About Learning New Frameworks…

About Learning New Frameworks…

Seeing as I am currently in the boat of being an old dog learning new tricks, it is worth mentioning part of a conversation I had with a recruiter yesterday. (It was a great conversation, BTW… a real conversation, with a real person, not just a recruiter running through a checklist of questions, although we did that part, too.)

But I raised my concern with her that I have whenever I talk to new companies about coding jobs, that my background doesn’t include much in the way of modern frameworks, and while I am learning on my own, I can only honestly apply to jobs who will accept someone being at a senior level while still needing a learning curve. And she pointed out, on behalf of the manager for this job, that they have the opinion that learning your first modern framework is the first step, and after that they all come easier.

That probably is true – I can say that choosing Laravel was not the same choice I would make for a scalable SaaS product, or a enterprise product, and I agree that I chose it because it has a simplicity to it, despite flaws that simplicity brings. (mostly in the ORM and data migrations) I do suspect,  even after having only been digging into it for a week, the similarities between it and any other MVC-based framework will ease the learning burden elsewhere. So it is possible that in working towards building my side projects up into something that can generate enough revenue to pay my bills, I might accidentally be improving my skills enough to pick up the other frameworks, and not even have to make those apologies anymore.
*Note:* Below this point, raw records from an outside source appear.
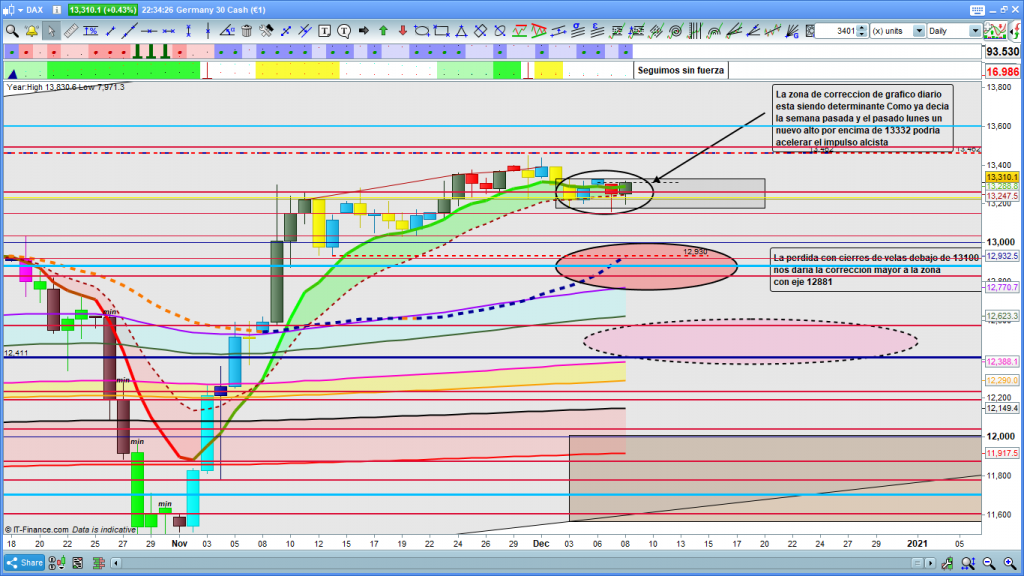Select the ruler measurement tool
1024x576 pixels.
(72, 31)
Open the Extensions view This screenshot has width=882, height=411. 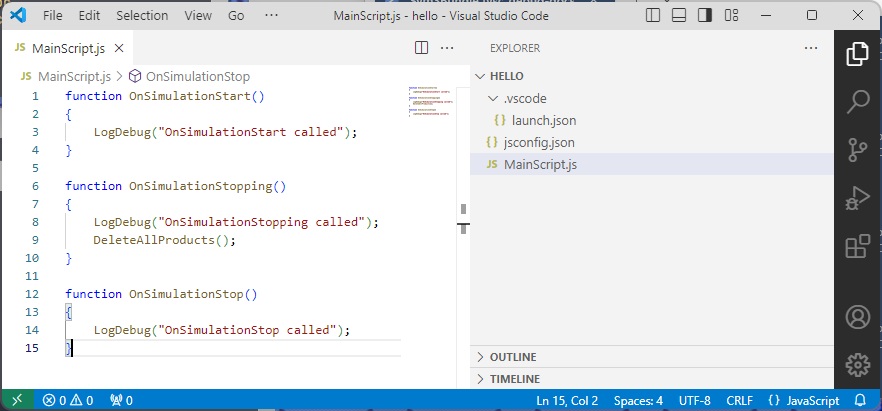tap(857, 246)
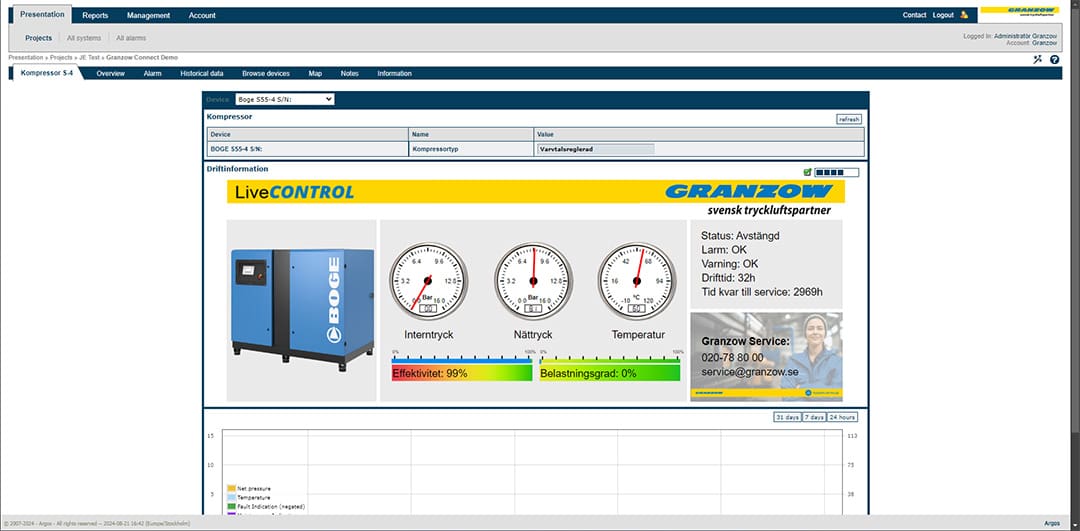Viewport: 1080px width, 531px height.
Task: Click the Nättryck pressure gauge
Action: pos(532,282)
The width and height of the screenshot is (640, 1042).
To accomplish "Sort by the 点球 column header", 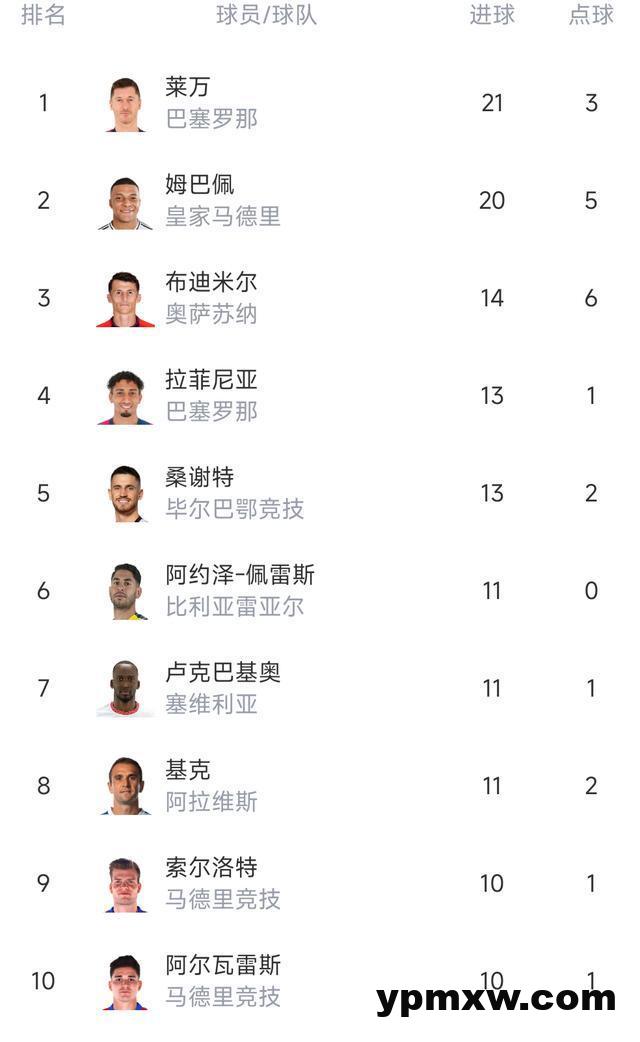I will coord(591,15).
On that note, I coded very little yesterday. I spent more time thinking out the data integration between my old page and my new app. Which oddly had more quirks to it than I thought at first. At first glance, how hard can it be? Just push a chunk of image data from the page over, and work with it. But I checked my server capactiy — I’m currently sitting at about 5% of my monthly storage and bandwidth and rising. So if I launch new features, and store the images and PDFs, I could quickly need to upgrade my server, which could turn this into a money-losing effort. So I decided to just pass the raw data, not the binary files. Then I had to look field-by-field to decide what to pass in the POST, because while I can certainly read and re-process all the fields from the raw data, POSTing them lets me use them immediately in the UI during the sav process, as I prompt the user for more info. I also thought quite a bit about the use cases of anonymous users – the page won’t know if you are logged in, so the button to save will always be there. I would want it there anyway just to inform people the feature exists. Either way, I need to save the image data when you are anonymous… and hang on to it as you login or register so you don’t have to restart when you finish logging in. Cookies are too small. Local storage doesn’t work across subdomains, at least not without iframe hacks, and I do want to set this up as a subdomain off my main site. I need to look into how Laravel does session-level storage. If that isn’t an option, I may just have a queue of anonymously posted data, sandboxed off to the side of the public data, and match it up to logins as they happen.

For better or worse, I don’t like to make software design choices instantly. I can throw them up on a whiteboard instantly, but I find that if I let them percolate for a day in my head, I’ll think of better ways to do things, so over the course of a day or two, a feature I want to write will evolve on my whiteboard, and I’ll save coding time by letting it evolve before I sit down and code it.

In any case, that was yesterday. Tossing my POST/ Login / Register / Save flow up on a whiteboard so I see it as I wander around my house, and tweaking it over the course of the day. I’ll code it up today or Monday.